Mahir Cetiz (DMA, Composition, 2013) has been awarded a 2017 fellowship from the John Simon Guggenheim Foundation. Mahir is currently a Core Lecturer in Music Humanities at Columbia. The compositions of Mahir Cetiz include works for orchestra, works for acoustic ensembles of different sizes (with and without voice), as well as solo instrumental works and pieces for electronics. As an active conductor and pianist, Cetiz is continuously engaged with the performance of new music. In past, his compositions received performances by such ensembles as: International Contemporary Ensemble, Ensemble Intercontemporain, Wet Ink, Accroche-Note, New York Philharmonic, BBC Philharmonic and Zurich-Tonhalle Orchestra. As a composer, his primary interests include (but not limited to) musical traditions of Middle East, India and Indonesia, medieval polyphony, microtonality, music and language, as well as the perception of musical gestures.

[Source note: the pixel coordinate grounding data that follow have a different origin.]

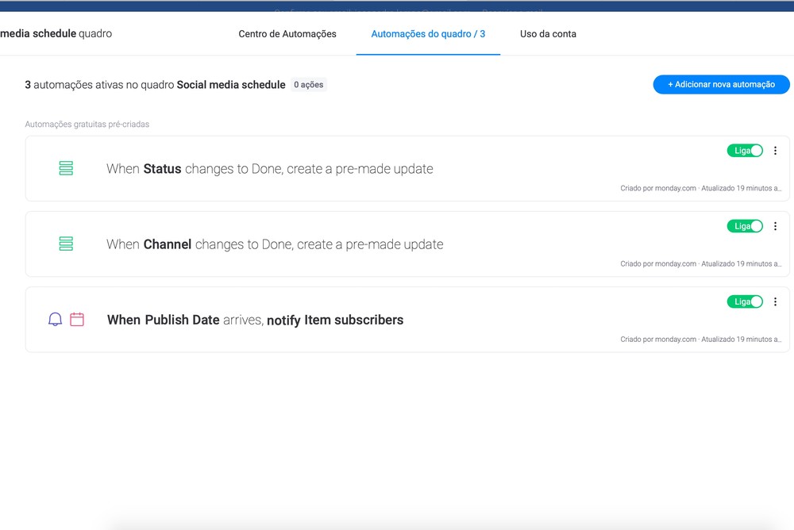Click the bell notification icon

(x=55, y=320)
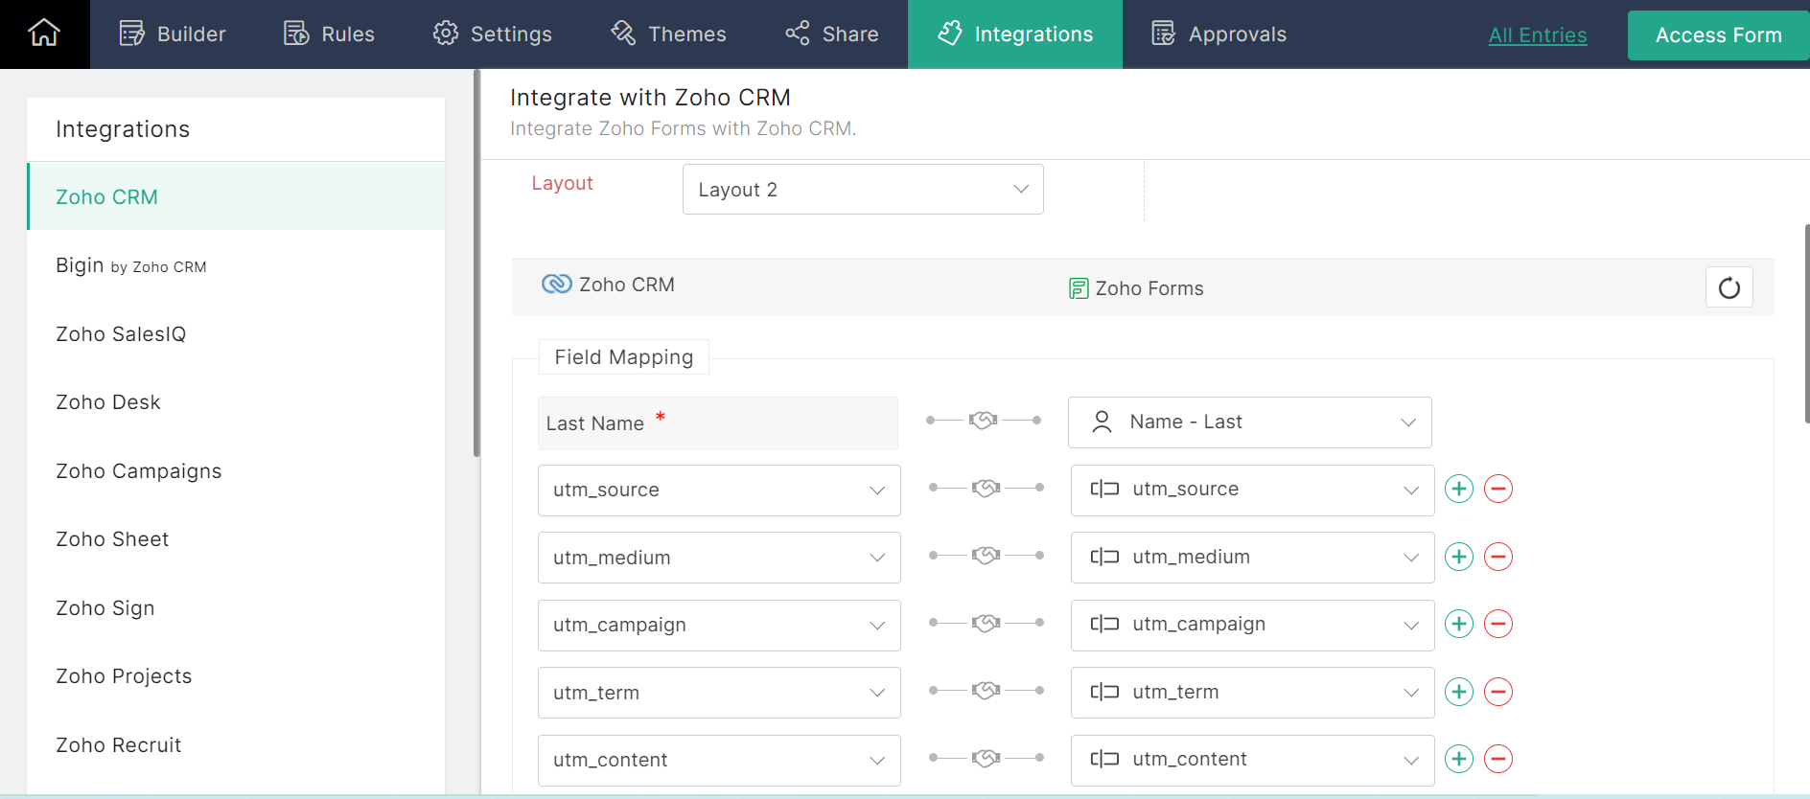Switch to the Builder tab

tap(173, 34)
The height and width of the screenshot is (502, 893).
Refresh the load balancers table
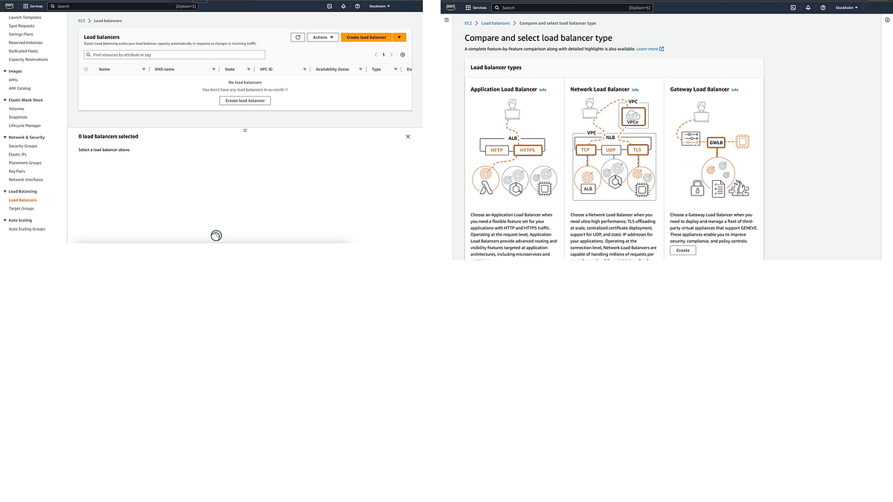[297, 37]
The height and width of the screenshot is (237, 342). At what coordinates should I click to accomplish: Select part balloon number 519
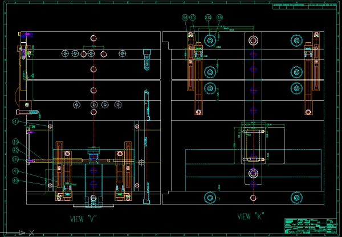coord(15,160)
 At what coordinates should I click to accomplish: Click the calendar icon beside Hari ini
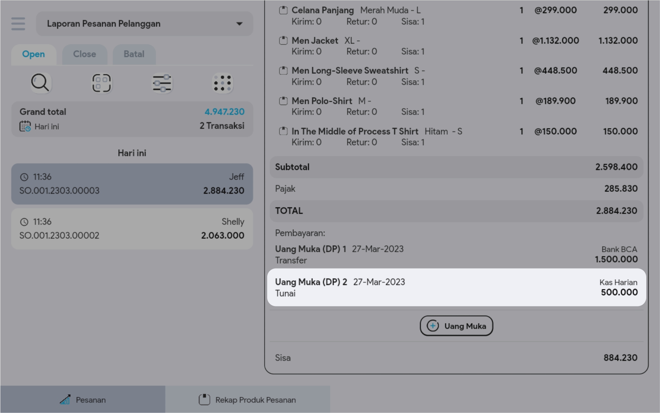[x=25, y=126]
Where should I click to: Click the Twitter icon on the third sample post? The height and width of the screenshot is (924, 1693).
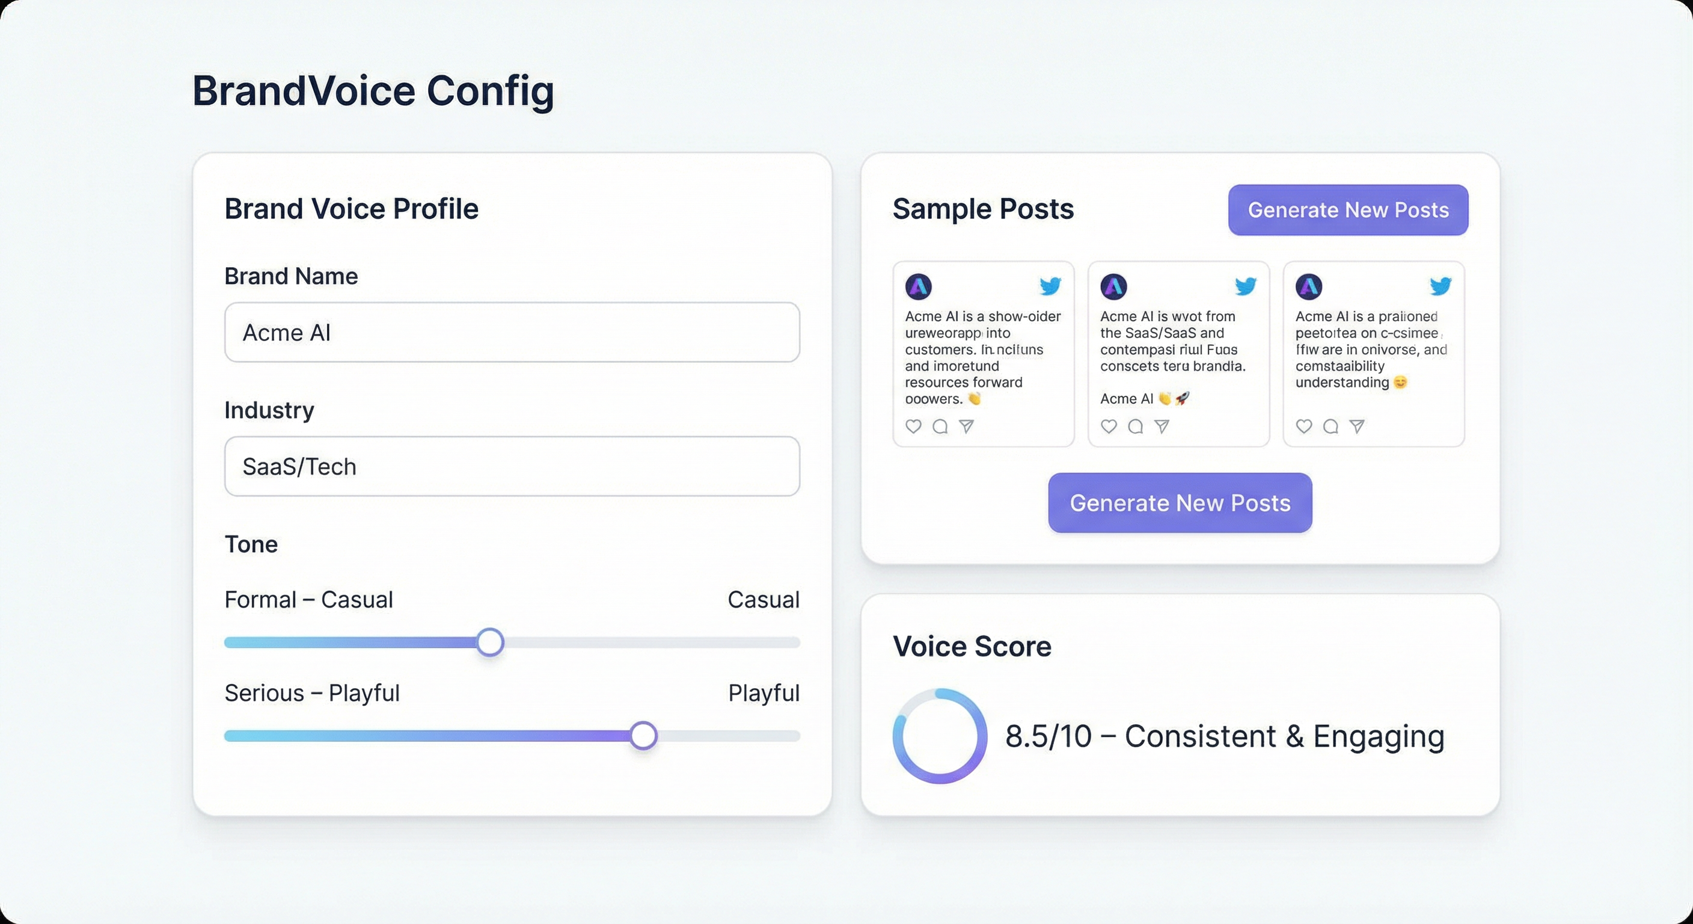tap(1441, 286)
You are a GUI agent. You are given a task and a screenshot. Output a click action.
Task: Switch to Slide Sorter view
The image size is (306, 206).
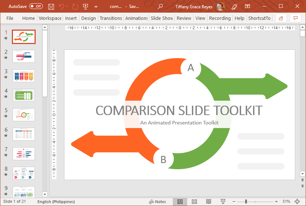[x=194, y=202]
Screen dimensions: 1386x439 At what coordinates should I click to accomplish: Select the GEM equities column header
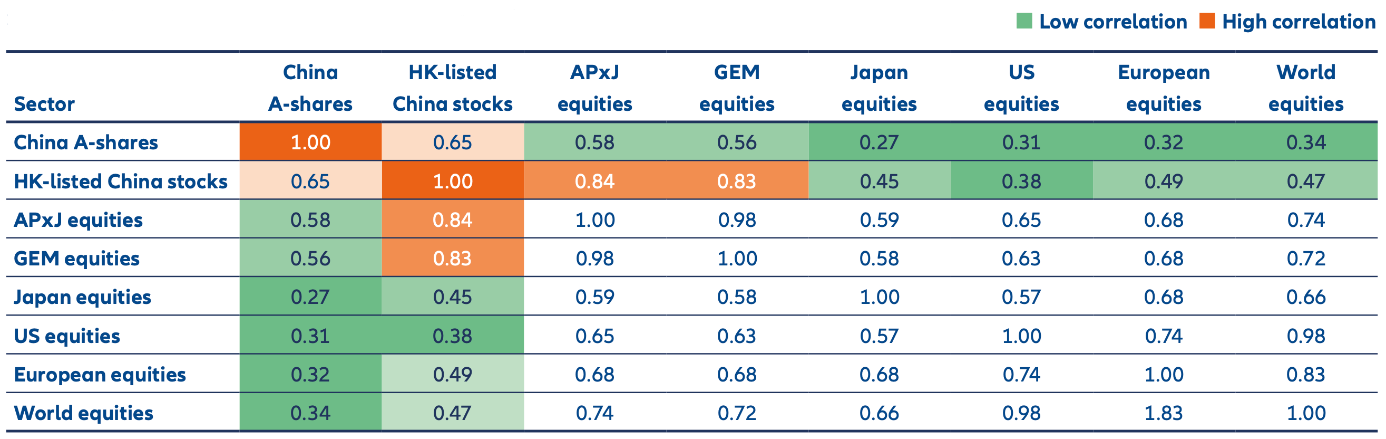pos(737,88)
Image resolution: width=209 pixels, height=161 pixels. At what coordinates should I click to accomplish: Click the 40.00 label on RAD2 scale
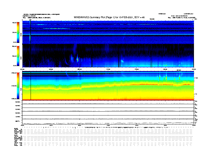pos(14,23)
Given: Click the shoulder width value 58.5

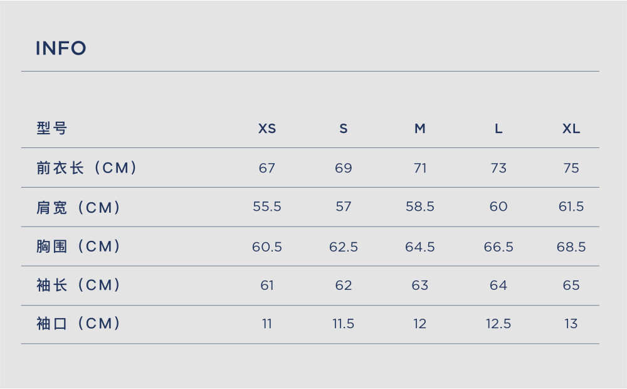Looking at the screenshot, I should point(420,206).
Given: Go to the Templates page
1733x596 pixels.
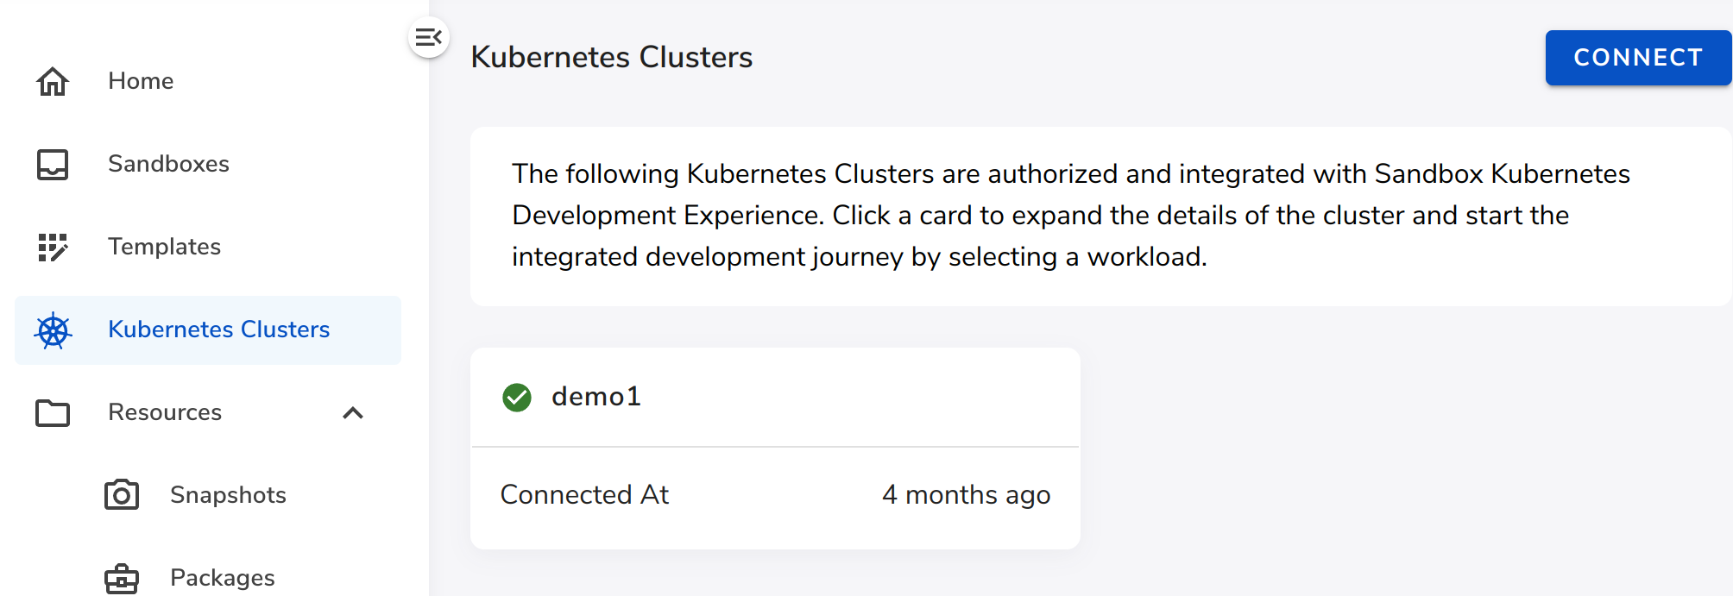Looking at the screenshot, I should (208, 247).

Recent commissions include La plus étrange des créatures (2014) for voice, bass-clarinet and electronics, written for the Manca International New Music Festival in Nice, France; Our Children: movements for narrator and orchestra, written for Bilkent Symphony Orchestra, Turkey; Soliloquy (2016) for solo violin, written for Ellen Jewett. At Columbia University, Cetiz studied with Fred Lerdahl, Fabien Levy and Tristan Murail and served as the director of Collegium Musicum and as the assistant conductor of the Columbia University Orchestra. Before his studies at Columbia, he earned his undergraduate degree from Hacettepe University Conservatory and his MMus degree from the University of Memphis. As the recipient of “The Musician of the Year Award” given by British Council, he lived in Manchester, UK for two years. There he studied and worked as a composer and performer at Royal Northern College of Music. Before moving to New York, Cetiz also worked as a faculty member in Bilkent University in Ankara.